Packages are collections of R functions or data that you can use to do various statistical tasks. Some packages are included by default when you install R, and others are published on the internet by their creators. There are a few different ways to explore and obtain packages.
If you want to see a list of packages that are currently installed on your computer, you can click on the packages tab in the bottom right of the screen. You can click on the name of a package to see information about what it contains.
Most packages you will use are easily obtained through Rstudio / using default commands. R automatically downloads these packages from a website called “CRAN”
To install one of these packages, you only need to use the
install.packages() function. E.g., to install the
palmerpenguins package, we do:
install.packages('palmerpenguins')
This will likely just work – it may take a little while and some output will appear in the terminal.
Occasionally, one of two things might happen:
You only need to install a package once on your computer, you don’t
need to repeat the install.packages() line regularly.
Having installed a package, we use library() to load it
into memory. We need to do this each time we restart R/Rstudio. For the
palmerpenguins package we installed above we would do:
library(palmerpenguins)
You may see some messages in the terminal when you do this, you
should read them for the most part they are not problems.
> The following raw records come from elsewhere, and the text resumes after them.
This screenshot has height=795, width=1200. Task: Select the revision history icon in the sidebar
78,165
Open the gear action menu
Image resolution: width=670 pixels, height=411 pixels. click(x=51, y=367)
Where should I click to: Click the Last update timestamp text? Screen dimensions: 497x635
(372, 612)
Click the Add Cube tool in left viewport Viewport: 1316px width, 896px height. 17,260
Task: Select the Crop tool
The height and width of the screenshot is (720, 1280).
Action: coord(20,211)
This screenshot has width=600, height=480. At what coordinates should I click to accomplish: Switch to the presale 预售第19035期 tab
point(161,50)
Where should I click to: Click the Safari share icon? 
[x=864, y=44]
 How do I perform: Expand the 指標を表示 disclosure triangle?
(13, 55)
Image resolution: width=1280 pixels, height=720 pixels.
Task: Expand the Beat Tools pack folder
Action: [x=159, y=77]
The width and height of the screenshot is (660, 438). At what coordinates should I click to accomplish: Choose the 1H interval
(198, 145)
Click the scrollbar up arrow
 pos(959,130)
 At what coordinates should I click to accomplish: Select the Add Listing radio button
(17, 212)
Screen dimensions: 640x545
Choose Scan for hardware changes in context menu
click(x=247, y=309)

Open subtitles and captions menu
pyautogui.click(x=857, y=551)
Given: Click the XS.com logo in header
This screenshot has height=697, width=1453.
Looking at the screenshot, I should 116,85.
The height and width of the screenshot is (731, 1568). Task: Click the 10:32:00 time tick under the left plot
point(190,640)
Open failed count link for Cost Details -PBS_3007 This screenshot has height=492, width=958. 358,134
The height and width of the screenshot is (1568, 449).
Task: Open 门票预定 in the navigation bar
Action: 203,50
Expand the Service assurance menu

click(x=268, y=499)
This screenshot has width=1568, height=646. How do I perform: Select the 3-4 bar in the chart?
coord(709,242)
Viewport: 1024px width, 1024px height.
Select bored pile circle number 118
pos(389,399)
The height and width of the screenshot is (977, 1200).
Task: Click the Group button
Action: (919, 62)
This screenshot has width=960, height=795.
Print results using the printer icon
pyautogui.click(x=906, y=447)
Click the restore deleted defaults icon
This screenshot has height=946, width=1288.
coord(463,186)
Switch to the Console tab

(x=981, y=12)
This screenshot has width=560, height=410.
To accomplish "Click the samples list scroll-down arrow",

Note: be careful about quotation marks. When you used
install.packages() you needed quotation marks, but when you
use library() you don’t need them.
Once a package is loaded you can use the functions or data in it. The package we have loaded includes some data, so we can look at it using:
penguins
## # A tibble: 344 × 8
## species island bill_length_mm bill_depth_mm flipper_length_mm body_mass_g
## <fct> <fct> <dbl> <dbl> <int> <int>
## 1 Adelie Torgersen 39.1 18.7 181 3750
## 2 Adelie Torgersen 39.5 17.4 186 3800
## 3 Adelie Torgersen 40.3 18 195 3250
## 4 Adelie Torgersen NA NA NA NA
## 5 Adelie Torgersen 36.7 19.3 193 3450
## 6 Adelie Torgersen 39.3 20.6 190 3650
## 7 Adelie Torgersen 38.9 17.8 181 3625
## 8 Adelie Torgersen 39.2 19.6 195 4675
## 9 Adelie Torgersen 34.1 18.1 193 3475
## 10 Adelie Torgersen 42 20.2 190 4250
## # ℹ 334 more rows
## # ℹ 2 more variables: sex <fct>, year <int>
Every package you obtain in this way must have specific documentation
that you can view. Within Rstudio, your best starting point is likely
the package help. You can run help(package = ...) to get a
list of the help files for a particular package, like:
help(package = 'palmerpenguins')
If you want to see information about a particular function or data, you can use a question mark before its name, like:
?penguins
The help files are extremely useful, they list all the details about how to use a function, what it produces as output, and give examples of how to use it.
Every package obtained in this way also has documentation on the internet, in this case: https://cran.r-project.org/web/packages/palmerpenguins/index.html
On this site you can read the reference manual, find information about the authors, and see various other information. For some packages you will find files called vignettes, which are short examples of how to use the package (a great place to start).
You may know that github is a website that computer programmers use
to communicate their code to others. Many people who are creating new R
packages publish them on Github for your use. These packages may not be
quite as complete as those found on CRAN, but can sometimes be useful to
access. Development versions of CRAN packages can also be found on
Github. For example, you can see the palmerpenguins package
at https://github.com/allisonhorst/palmerpenguins
To install a package that is only on Github, you need to first
install the remotes package (following the instructions
above). Then you can use the install_github() function from
that package to install the package you want, like
remotes::install_github("allisonhorst/palmerpenguins")
Note: in this case, we didn’t load the
remotes package using library(), instead we
can access a single function from that package by using the package name
followed by two colons :: This is useful when you only want
to use a single function from a package.